Ces filtres sont conçus en inox 316L, pour durer longtemps. « Avec l’inox, la durée de vie est quasi-illimitée, d’au moins 30 ans ». En outre, les filtres peuvent s’ouvrir et être visités facilement et il est possible de bien examiner les structures.
Dernier avantage, ces filtres ont l’avantage de ne pas avoir besoin d’être rétro-lavés à contre-courant. « On a une injection d’air pour nettoyer les filtres toutes les deux semaines, on vidange le filtre deux fois, on recharge ensuite en nouvelles diatomées et on économise donc un grand volume d’eau à ce niveau. Avec des filtres à sable, pour un débit de 500 m³ par heure de filtration (5 filtres), on consomme presque 8.000 m³ d’eau à l’année. En équivalent plateaux, on aura un seul filtre qui consomme 800 m³ d’eau à l’année, presque 10 fois moins. On réduit donc la ligne budgétaire la plus importante des bassins municipaux », explique David Mariet.
L’eau étant filtrée très lentement, les pompes reçoivent une perte de charge beaucoup moins forte, et peuvent fonctionner avec moins de puissance, pour arriver à la même qualité de filtration. Les économies en électricité sont donc conséquentes : environ 60.000 kW par an pour le cas précité.

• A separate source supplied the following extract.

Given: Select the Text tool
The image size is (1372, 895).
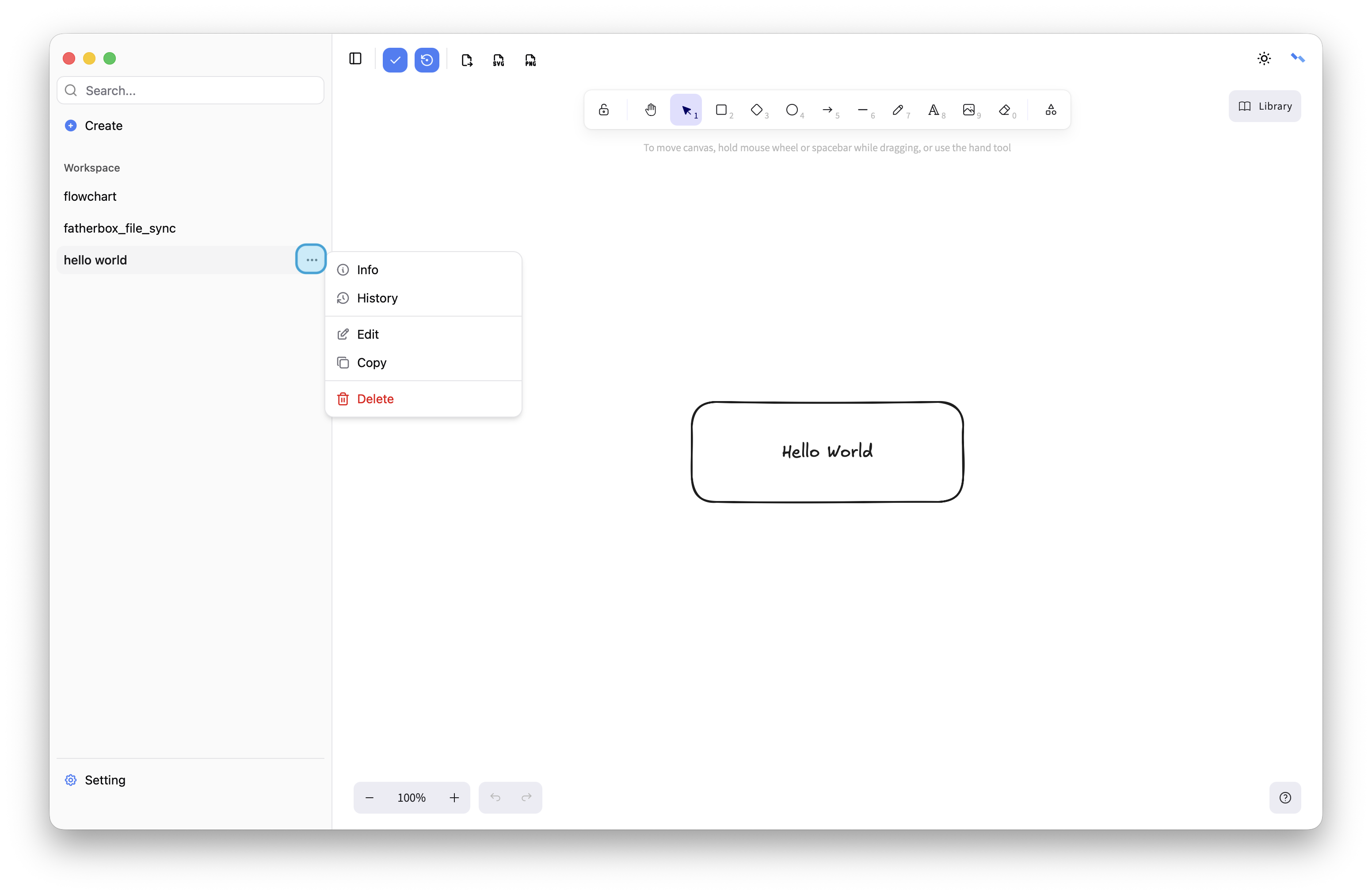Looking at the screenshot, I should pos(934,110).
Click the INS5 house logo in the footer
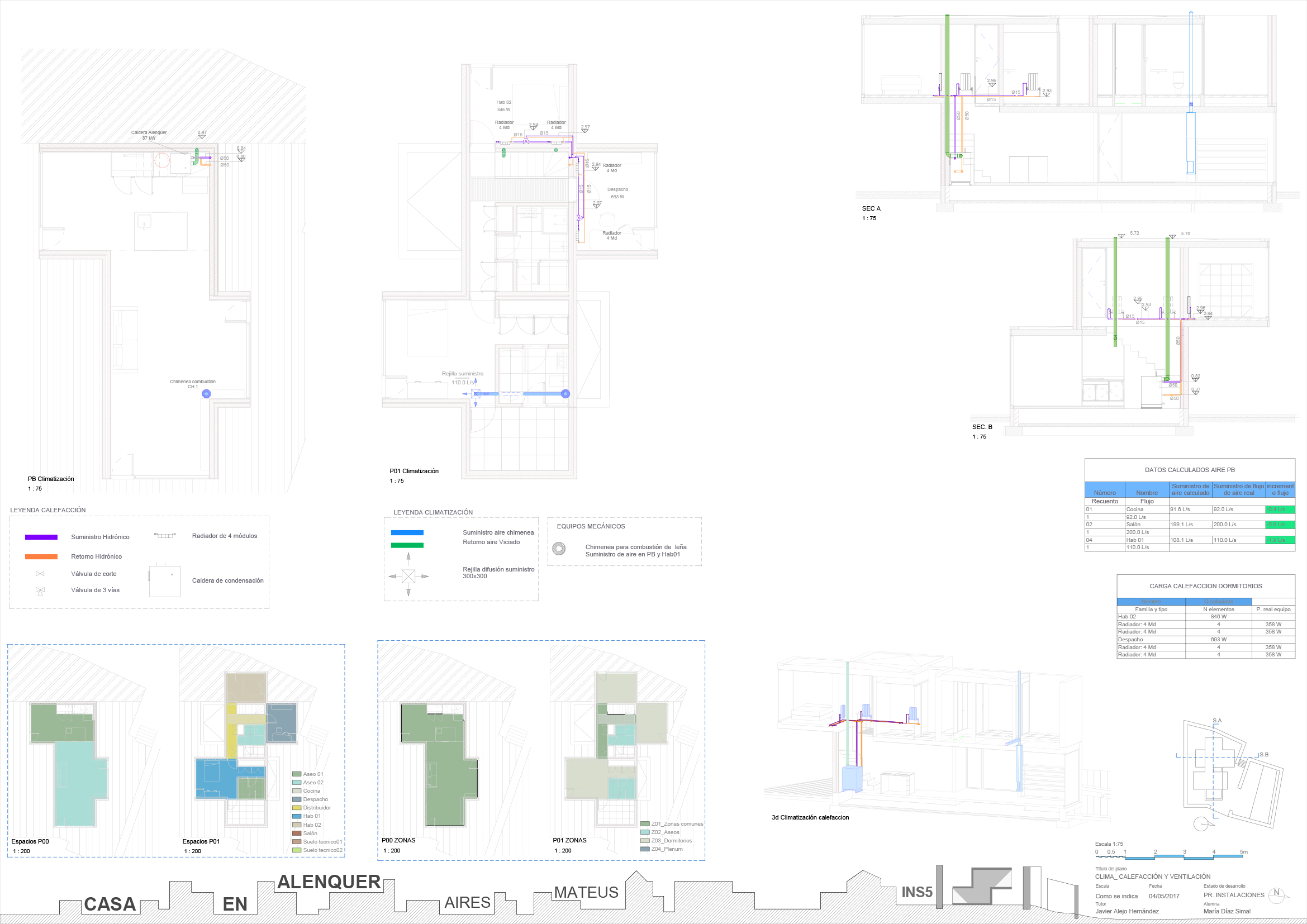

Cette technique est plus coûteuse à l’installation : son coût représentera environ 150.000 euros, quand un équivalent en filtre à sable coûtera entre 50 et 60.000 euros. Mais avec un tel débit, il est possible de rentabiliser l’installation au bout de deux ans. « Si on cumule les économies d’électricité et d’eau, on arrive à presque 50.000 euros d’économies par an. Cette année, Cifec établit un record en termes d’installation de filtres à plateaux, les communes comprennent bien l’intérêt de ce système », conclut David Mariet. Si cette technique est intéressante pour de gros débits, est l’est en revanche moins pour des plus petits débits (<150 m³/h) où les retours sur investissement seront moins rapides.